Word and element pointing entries
----------------------------------------
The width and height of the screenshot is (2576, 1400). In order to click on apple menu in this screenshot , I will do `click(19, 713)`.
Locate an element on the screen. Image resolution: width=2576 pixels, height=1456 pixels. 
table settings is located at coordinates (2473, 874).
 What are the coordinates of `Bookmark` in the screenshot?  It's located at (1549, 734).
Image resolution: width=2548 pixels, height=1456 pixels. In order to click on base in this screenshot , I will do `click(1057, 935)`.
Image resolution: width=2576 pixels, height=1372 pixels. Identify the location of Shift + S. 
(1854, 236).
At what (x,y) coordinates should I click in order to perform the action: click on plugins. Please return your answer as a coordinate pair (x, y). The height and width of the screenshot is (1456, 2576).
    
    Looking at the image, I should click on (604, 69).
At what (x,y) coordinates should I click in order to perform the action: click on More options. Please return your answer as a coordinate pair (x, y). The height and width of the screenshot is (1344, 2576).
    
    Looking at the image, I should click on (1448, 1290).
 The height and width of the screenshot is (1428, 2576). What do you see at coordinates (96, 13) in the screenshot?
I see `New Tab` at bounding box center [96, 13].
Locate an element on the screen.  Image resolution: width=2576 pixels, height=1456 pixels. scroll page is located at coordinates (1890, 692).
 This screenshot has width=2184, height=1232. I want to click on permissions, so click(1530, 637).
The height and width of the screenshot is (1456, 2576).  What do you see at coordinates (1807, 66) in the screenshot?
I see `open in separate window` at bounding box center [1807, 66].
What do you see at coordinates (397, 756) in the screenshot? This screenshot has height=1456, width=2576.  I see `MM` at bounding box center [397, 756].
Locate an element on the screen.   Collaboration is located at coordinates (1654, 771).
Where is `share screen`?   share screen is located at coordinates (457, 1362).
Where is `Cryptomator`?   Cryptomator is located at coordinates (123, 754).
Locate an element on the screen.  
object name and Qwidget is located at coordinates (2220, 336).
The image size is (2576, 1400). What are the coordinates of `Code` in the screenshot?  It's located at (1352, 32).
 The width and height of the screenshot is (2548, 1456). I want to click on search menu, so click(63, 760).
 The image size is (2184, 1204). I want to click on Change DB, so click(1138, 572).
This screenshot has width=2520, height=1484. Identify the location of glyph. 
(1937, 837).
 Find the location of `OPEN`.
----------------------------------------
__Stated exercise__
Copy the lines from the one containing "is (1344, 2576)." through the one containing "center [96, 13].", inclusive, renaming "More options" to "Extra options" and changing nothing else. Give only those lines.

__The result__
At what (x,y) coordinates should I click in order to perform the action: click on Extra options. Please return your answer as a coordinate pair (x, y). The height and width of the screenshot is (1344, 2576).
    
    Looking at the image, I should click on (1448, 1290).
 The height and width of the screenshot is (1428, 2576). What do you see at coordinates (96, 13) in the screenshot?
I see `New Tab` at bounding box center [96, 13].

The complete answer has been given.